- Extrait présenté
Pourquoi est-il important de distinguer ces deux définitions ? Mais
parce qu´il ne faut pas confondre le fond de la forme, le four du moulin ou
comme c´est souvent le cas actuellement, mettre la charrue devant les
boeufs ; ce qui est par trop souvent le cas en Afrique et en pays sous
développé où beaucoup, sous le coup de l´aliénation, de l´intrigue du pouvoir
ou simplement de l´insuffisance intellectuelle, succombent au mirage d´un
modernisme surfait qui profitait plus aux étrangers qu´aux nationaux. On
habille en effet trop rapidement les loups de peaux de moutons pour donner les
apparences qui ne sont, en vérité, que trompeuses ou ruineuses ; par-là on
dissipait les accumulations sociales et restait faible, ce qui permettait aux
intérêts étrangers abusifs à exercer facilement leurs faussetés. Ou alors on se
donne des institutions vides de responsabilité qui oppriment leurs peuples par
leur rapacité et leur corruption plutôt qu´elles ne remplissent leurs devoirs
réels de promouvoir et de protéger la réalisation culturelle, économique et
sociale des leurs. Autant dans sa dimension collective que dans leurs attentes
individuelles.

(Entrées de données recueillies)
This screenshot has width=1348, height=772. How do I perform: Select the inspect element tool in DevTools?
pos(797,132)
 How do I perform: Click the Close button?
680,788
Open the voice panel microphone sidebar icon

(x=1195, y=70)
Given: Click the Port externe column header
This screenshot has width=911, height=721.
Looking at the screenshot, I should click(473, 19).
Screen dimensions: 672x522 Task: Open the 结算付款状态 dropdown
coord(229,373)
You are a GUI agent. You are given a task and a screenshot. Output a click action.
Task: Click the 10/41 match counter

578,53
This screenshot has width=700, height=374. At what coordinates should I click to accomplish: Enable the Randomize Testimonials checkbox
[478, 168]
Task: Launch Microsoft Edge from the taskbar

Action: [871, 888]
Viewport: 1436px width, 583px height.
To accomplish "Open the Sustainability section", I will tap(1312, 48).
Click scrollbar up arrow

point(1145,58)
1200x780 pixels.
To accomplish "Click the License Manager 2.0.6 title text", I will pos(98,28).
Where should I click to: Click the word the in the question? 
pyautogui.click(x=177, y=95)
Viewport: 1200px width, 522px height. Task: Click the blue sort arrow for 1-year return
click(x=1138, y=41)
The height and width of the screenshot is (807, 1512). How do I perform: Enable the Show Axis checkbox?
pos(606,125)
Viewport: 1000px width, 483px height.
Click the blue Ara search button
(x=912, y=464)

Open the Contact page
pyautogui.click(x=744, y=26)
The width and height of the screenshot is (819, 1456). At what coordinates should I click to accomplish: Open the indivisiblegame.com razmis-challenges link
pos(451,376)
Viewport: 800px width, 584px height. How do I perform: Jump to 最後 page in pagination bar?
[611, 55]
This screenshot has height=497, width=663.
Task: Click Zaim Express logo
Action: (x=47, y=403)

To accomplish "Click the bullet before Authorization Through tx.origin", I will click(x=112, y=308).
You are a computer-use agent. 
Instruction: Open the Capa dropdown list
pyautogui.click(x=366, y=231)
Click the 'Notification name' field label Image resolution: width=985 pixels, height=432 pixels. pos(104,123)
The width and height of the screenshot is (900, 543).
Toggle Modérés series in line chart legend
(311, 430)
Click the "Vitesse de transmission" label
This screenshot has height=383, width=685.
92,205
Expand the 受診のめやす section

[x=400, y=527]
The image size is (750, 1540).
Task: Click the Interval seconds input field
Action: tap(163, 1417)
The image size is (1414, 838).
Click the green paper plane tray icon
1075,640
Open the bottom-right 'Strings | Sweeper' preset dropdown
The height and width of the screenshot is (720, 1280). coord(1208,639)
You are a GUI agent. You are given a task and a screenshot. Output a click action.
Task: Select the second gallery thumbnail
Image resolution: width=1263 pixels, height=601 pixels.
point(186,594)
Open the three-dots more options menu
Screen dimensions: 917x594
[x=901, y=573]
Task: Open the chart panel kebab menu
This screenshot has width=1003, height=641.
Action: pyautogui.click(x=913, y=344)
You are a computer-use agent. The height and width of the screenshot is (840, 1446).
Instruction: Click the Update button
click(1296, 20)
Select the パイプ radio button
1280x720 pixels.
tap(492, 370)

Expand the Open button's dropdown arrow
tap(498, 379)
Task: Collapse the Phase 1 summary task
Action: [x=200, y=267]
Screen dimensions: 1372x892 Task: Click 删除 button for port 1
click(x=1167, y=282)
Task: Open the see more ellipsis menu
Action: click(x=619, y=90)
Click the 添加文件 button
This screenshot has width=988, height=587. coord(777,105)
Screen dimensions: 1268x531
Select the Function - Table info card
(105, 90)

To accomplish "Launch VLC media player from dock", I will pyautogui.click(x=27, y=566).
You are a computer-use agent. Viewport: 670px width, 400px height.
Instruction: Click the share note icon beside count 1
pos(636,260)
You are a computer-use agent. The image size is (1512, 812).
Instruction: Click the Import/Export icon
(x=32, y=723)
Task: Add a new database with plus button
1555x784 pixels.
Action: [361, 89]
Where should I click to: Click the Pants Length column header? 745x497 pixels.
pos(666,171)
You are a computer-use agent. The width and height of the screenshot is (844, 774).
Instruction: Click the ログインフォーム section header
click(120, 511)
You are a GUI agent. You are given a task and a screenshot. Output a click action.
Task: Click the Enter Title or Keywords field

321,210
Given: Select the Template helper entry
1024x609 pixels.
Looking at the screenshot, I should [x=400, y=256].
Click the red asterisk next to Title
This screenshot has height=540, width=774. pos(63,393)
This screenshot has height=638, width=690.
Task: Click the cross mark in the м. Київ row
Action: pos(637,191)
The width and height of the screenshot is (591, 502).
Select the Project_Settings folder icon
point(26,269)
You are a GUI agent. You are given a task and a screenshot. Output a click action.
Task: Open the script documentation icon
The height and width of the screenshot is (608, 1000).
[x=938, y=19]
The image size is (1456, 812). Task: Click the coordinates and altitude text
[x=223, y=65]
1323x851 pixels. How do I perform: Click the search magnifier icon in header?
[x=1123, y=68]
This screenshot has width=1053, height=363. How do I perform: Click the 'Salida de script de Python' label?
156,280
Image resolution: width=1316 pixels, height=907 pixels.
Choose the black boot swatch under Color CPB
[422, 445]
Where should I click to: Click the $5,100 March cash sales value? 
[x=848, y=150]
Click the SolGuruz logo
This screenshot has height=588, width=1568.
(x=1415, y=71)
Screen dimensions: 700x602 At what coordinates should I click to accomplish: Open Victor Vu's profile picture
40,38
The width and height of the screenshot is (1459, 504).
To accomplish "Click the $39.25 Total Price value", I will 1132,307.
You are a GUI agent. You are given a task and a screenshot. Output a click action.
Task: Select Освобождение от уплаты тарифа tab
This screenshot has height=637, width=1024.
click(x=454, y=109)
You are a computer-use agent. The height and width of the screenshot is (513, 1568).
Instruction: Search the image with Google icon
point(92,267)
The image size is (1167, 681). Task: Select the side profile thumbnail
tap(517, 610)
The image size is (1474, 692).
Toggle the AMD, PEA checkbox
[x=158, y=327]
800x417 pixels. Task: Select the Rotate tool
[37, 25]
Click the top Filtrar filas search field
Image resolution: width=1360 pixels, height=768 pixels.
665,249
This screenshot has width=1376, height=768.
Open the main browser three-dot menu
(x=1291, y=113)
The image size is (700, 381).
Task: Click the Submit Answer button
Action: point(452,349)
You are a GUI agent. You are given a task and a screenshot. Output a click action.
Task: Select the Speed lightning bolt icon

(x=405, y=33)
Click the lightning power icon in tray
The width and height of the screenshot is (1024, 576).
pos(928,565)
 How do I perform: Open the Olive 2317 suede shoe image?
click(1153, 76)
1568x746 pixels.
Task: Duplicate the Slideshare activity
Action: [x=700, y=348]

- Consignes
1. Traduisez en anglais cette phrase de l’extrait sur le mirage du modernisme en Afrique : « Ou alors on se donne des institutions vides de responsabilité qui oppriment leurs peuples par leur rapacité et leur corruption plutôt qu´elles ne remplissent leurs devoirs réels de promouvoir et de protéger la réalisation culturelle, économique et sociale des leurs. »
2. Donnez la suite de l’extrait sur le mirage du modernisme en Afrique, à partir de sa dernière phrase.

- Réponses
1. Or else people give themselves institutions devoid of accountability, which oppress their peoples through their greed and corruption rather than fulfilling their real duties of promoting and protecting the cultural, economic and social fulfillment of their own.

2.
Pour parler vrai de démocratie ou de liberté, il faut bien admettre que ce
n´est pas parce qu´on a de belles casseroles neuves ou des couverts neufs que
pour cela les divers mets délicats nous sont gratuitement garantis ou se
cuisent et se servent tous seuls ! Il faut les acheter, les produire ou les
cuire d´abord avec talent avant de pouvoir s´en servir ou s´en délecter. En fin
de compte, ce qui est important, c´est la satisfaction de la faim qui tenaille
tous les acteurs sociaux, pas les apparences ou une quelconque mise en scène
vide.
La crise économique et financière actuelle va mettre à jour combien
importants sont les contenus réels des processus d´acquisition, de mise en jeu
et d´entretien du bien-être social. Quand ceux-ci sont inexistants, corrompus
ou négligés comme on le voit en pays sous développé, et malgré quelques
institutions ou prétentions démocratiques, la pauvreté et la misère
persistent : ce qui empêche autant l´emploi, le développement économique,
le bien-être que la réalisation individuelle. Et quand ces processus sont
faussés, abusifs ou fondés sur des logiques fallacieuses d´exploitation
économique ne servant, malgré toute prétention de liberté ou de démocratie,
qu´à une petite minorité ; à la longue, l´impasse de saturation est aussi
programmée parce que la réalisation qui est autant l´objet que le but de la
liberté et de la démocratie, est un lieu d´équilibre d´harmonie. Et il est
difficile d´y aspirer en partant de prémisses ou de valeurs truquées ou
fausses, parce qu´alors le résultat ne serait plus ni juste et paisible, ni de
longue durée.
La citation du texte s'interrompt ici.